# Norwegian: good looking



## jancho

Hello.

How would you say in Norwegian language, while describing a person, that somebody is "good looking"?

It is an adjective.

suggestion: god jakt

Thank you.


----------



## Huffameg

jancho said:


> Hello.
> 
> How would you say in Norwegian language, while describing a person, that somebody is "good looking"?
> 
> It is an adjective.
> 
> suggestion: god jakt
> 
> Thank you.



No. "God jakt" means good hunting. 
There are several alternative terms you can use relative to the context: 
- "pen"
- "vakker" (formal): beautiful
- "fin" (when meant "good looking", this can be used of a girl and is quite informal, "guy talk")

You can also use closely related terms:

- kjekk (traditionally used of both sexes but is today reserved for men): handsome
- heit: hot
- digg (very informal)


----------



## vestfoldlilja

I don't agree that fin is only used to describe women. I at least would use that about men as well. 

These words are also used: søt (sweet), ven - same as vakker (beautiful), flott (great)

And Huffameg is right, these days kjekk is most commonly used to describe men, and then it does mean handsome, but the word is not only used in this way. In many dialects they use it differently. It can be gender neural and mean, nice, good, kind, and pretty.


----------



## oskhen

vestfoldlilja said:


> These words are also used: søt (sweet),


 

Shouldn't "søt" in this context be translated as "pretty"?


----------



## vestfoldlilja

Yeah, you're probably right Oskhen. 

If one were to say "you're very sweet" in English, I wouldn't translate that with søt. I think I would say "du er veldig god" but others might have a better translation.

Thanks for the correction


----------



## GraaEminense

oskhen said:


> Shouldn't "søt" in this context be translated as "pretty"?


Nope. "Pretty"="Pen". "Søt" would be best translated as "cute". 

"Pen" and "vakker" (pretty and beautiful, respectively) are what I would traditionally translate as "good-looking": Both refer to physical appearance rather than other qualities. "Kjekk" (handsome, as already mentioned most commonly used about males) could also fit, though to me at least "kjekk" is not exclusively about appearance.

*Supplied information*.

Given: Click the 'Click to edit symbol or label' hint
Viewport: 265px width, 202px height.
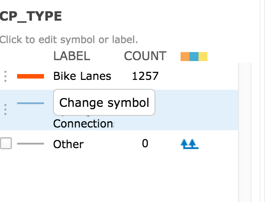Looking at the screenshot, I should 69,40.
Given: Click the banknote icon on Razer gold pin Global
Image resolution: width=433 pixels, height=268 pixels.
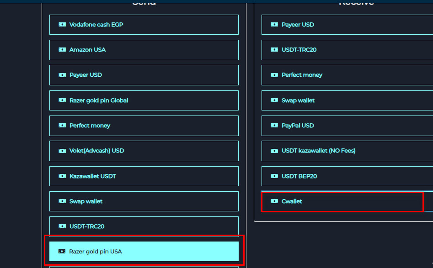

*The tasks*.
A) Translate this sentence from the forum thread into Spanish: "I don't agree that fin is only used to describe women."
B) Answer these questions about the forum thread:
(i) According to Huffameg, what does "god jakt" mean?
(ii) Which word does vestfoldlilja give as the same as "vakker"?
(iii) What English word does GraaEminense say best translates "søt"?
C) Reproduce the forum thread word for word from "There are several" to "digg (very informal)".

*Task-by-task answers*.
A) No estoy de acuerdo en que fin solo se use para describir a mujeres.

B)
(i) Good hunting.
(ii) Ven.
(iii) Cute.

C)
There are several alternative terms you can use relative to the context: 
- "pen"
- "vakker" (formal): beautiful
- "fin" (when meant "good looking", this can be used of a girl and is quite informal, "guy talk")

You can also use closely related terms:

- kjekk (traditionally used of both sexes but is today reserved for men): handsome
- heit: hot
- digg (very informal)